August 27, 2012
Google has long been recognized for its progressive company culture that prizes creativity and innovation. According to a new report, however, this open-minded policy might not be enough, and the company has decided to do something about it.
The New York Times reports that Google is having difficulty retaining women, especially at its highest ranks. The issue is perplexing because Google has long had a reputation for creating a culture in which women thrived. Still, executives note that too many women have been dropping out of the interviewing process and tend to not be promoted at the same rate as their male colleagues.
"There was a point at Google when the cadre of women leadership was pretty strong," a former Google executive told The New York Times on the condition of anonymity. "That has changed."
Google's retention problem is a common one among tech companies: as The New York Times points out, Bureau of Labor Statistics data indicates the number of women working in professional computing jobs dropped by 8 percent between 2000 and 2011 while the number of men climbed 16 percent. Experts note this trend can have a negative impact on any organization's culture and potential for innovation.
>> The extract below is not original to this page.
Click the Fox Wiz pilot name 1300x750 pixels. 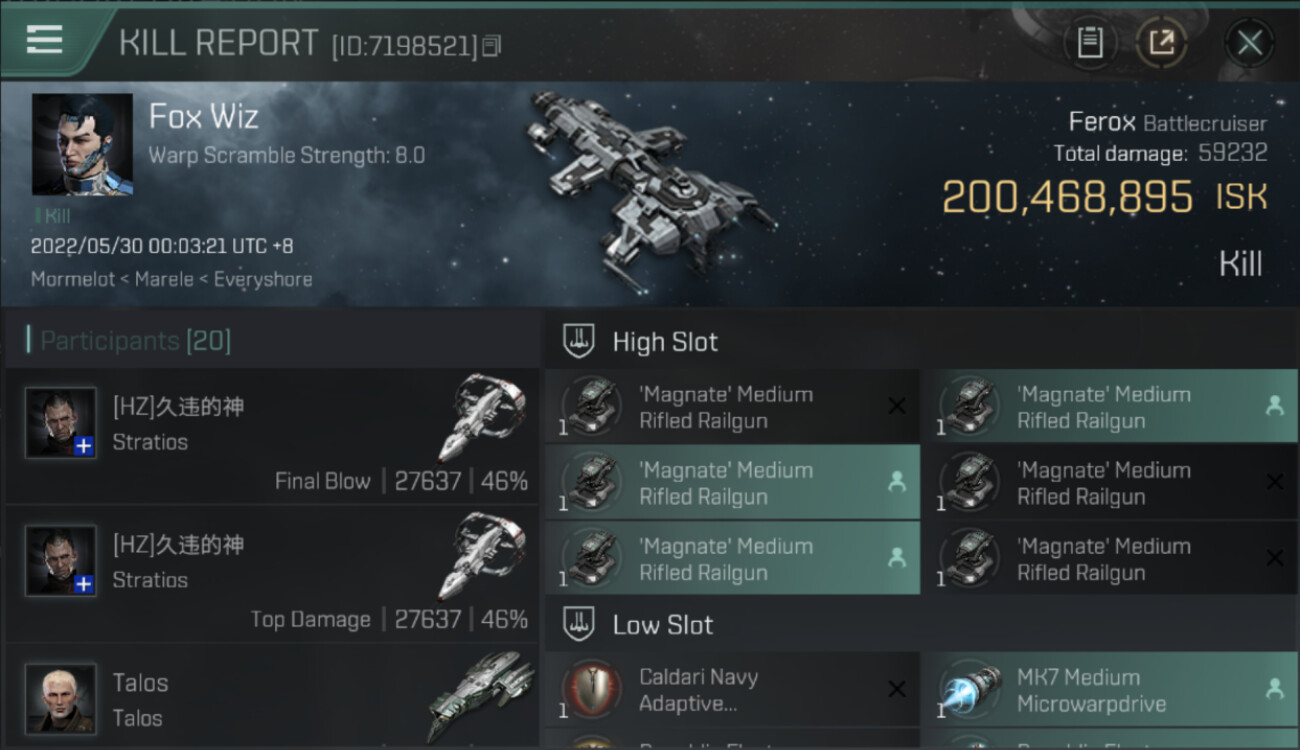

"Having women leaders is not just a question of equity or somehow ticking the box," Sylvia Ann Hewlett, president of the Center for Talent Innovation, told The New York Times. "Particularly at technology companies, it really does contribute to innovation and a company's ability to exploit new markets."
Google decided it was time to figure out why it was suffering the loss of women. In its usual data-focused fashion, the company created an algorithm that could identify when, and why, women chose to leave the company. According to Life Inc., their investigation uncovered a troubling trend: the company's attrition rate for postpartum women was twice that for other employees. In other words, women were not returning to the workplace -- or at least to Google -- following childbirth.
The company responded by extending employee maternity leave from three to five months and from partial to full pay, a decision that reduced attrition by 50 percent. According to Life Inc., Google's new maternity policy is noteworthy not just because it seems to help -- at least in part -- with its ability to retain more female employees, but because it comes at a time when most companies are minimizing maternity benefits, at least in terms of pay.
"Though employees who give birth are more likely to receive some form of pay during leave for maternity-related disability (from 46% in 2005 to 58% in 2012), employers have become significantly less likely to provide full pay during leave for maternity-related disability," reports the Families and Work Institute in its 2012 National Study of Employers.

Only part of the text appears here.